Segment Start: DATA EXCERPTS

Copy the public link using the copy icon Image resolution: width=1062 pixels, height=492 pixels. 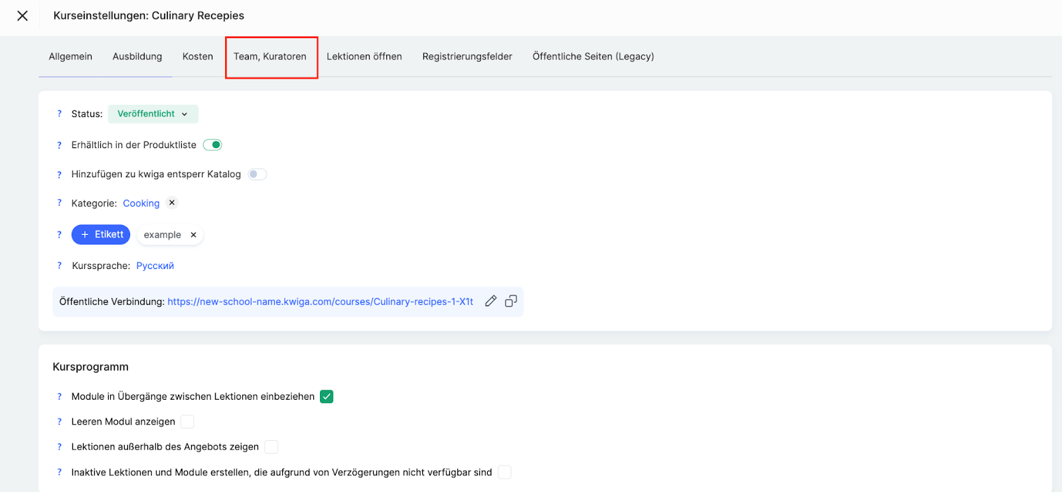tap(510, 301)
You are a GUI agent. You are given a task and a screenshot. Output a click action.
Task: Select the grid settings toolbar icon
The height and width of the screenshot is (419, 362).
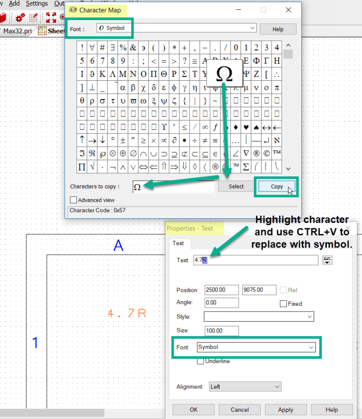point(33,17)
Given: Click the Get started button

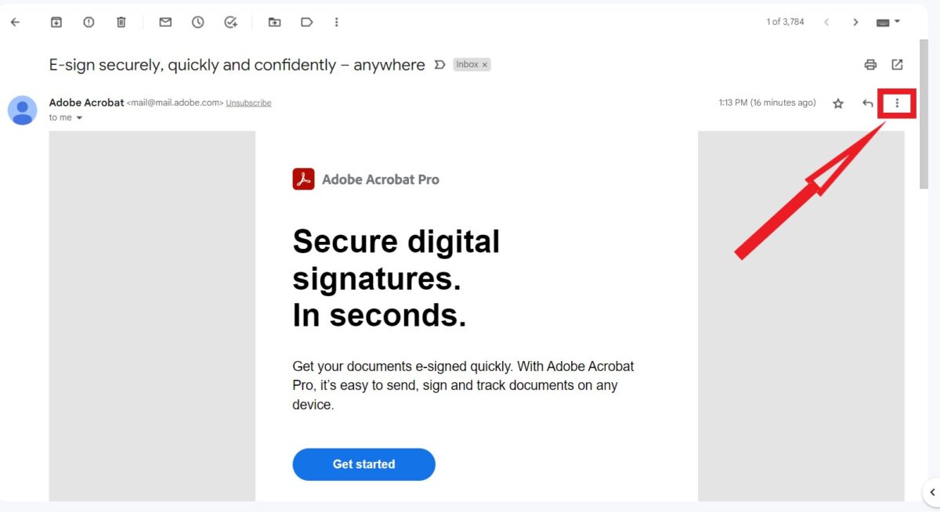Looking at the screenshot, I should [363, 464].
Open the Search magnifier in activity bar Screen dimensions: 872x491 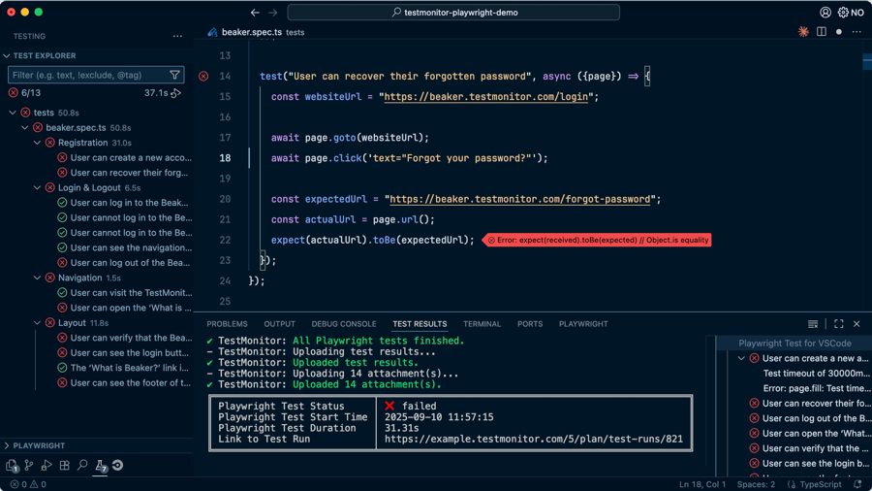point(82,466)
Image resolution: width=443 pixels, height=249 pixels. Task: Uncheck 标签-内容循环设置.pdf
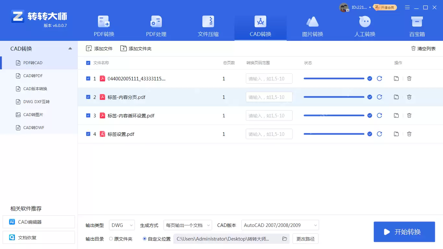(88, 115)
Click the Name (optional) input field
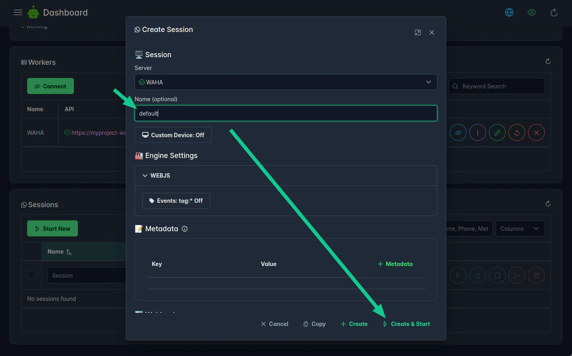This screenshot has width=572, height=356. coord(286,114)
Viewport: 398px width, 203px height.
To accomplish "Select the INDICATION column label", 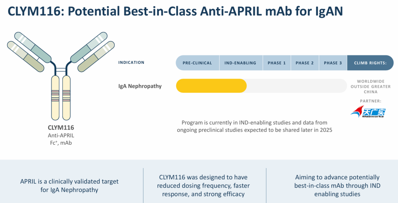I will click(x=131, y=62).
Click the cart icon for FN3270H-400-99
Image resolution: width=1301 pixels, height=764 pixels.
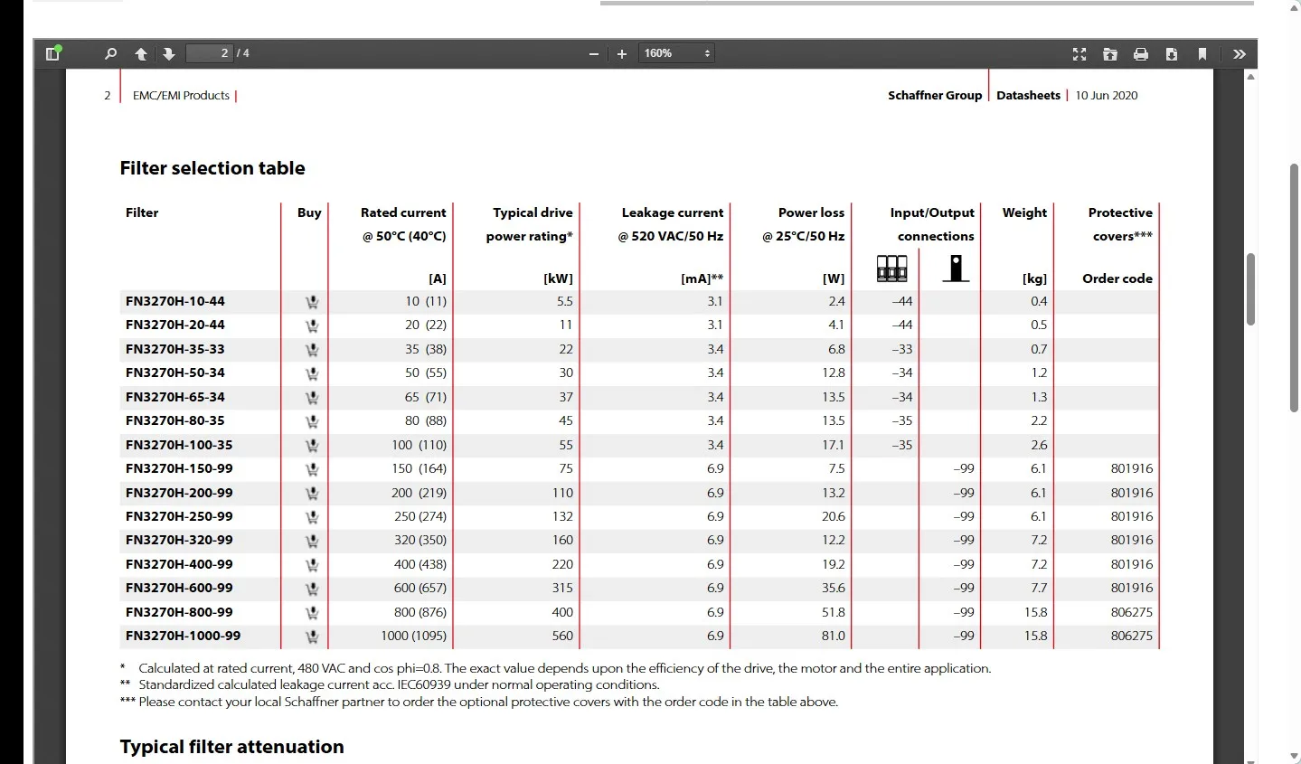pos(312,565)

Segment End: DATA EXCERPTS

_PROBLEM DESCRIPTION_. Any picture in the listing is to be omitted. Return exactly the lines from the one containing "Click the cart icon for FN3270H-400-99" through its last line, both included, and only those.

_TASK RESULT_.
Click the cart icon for FN3270H-400-99
Image resolution: width=1301 pixels, height=764 pixels.
pos(312,565)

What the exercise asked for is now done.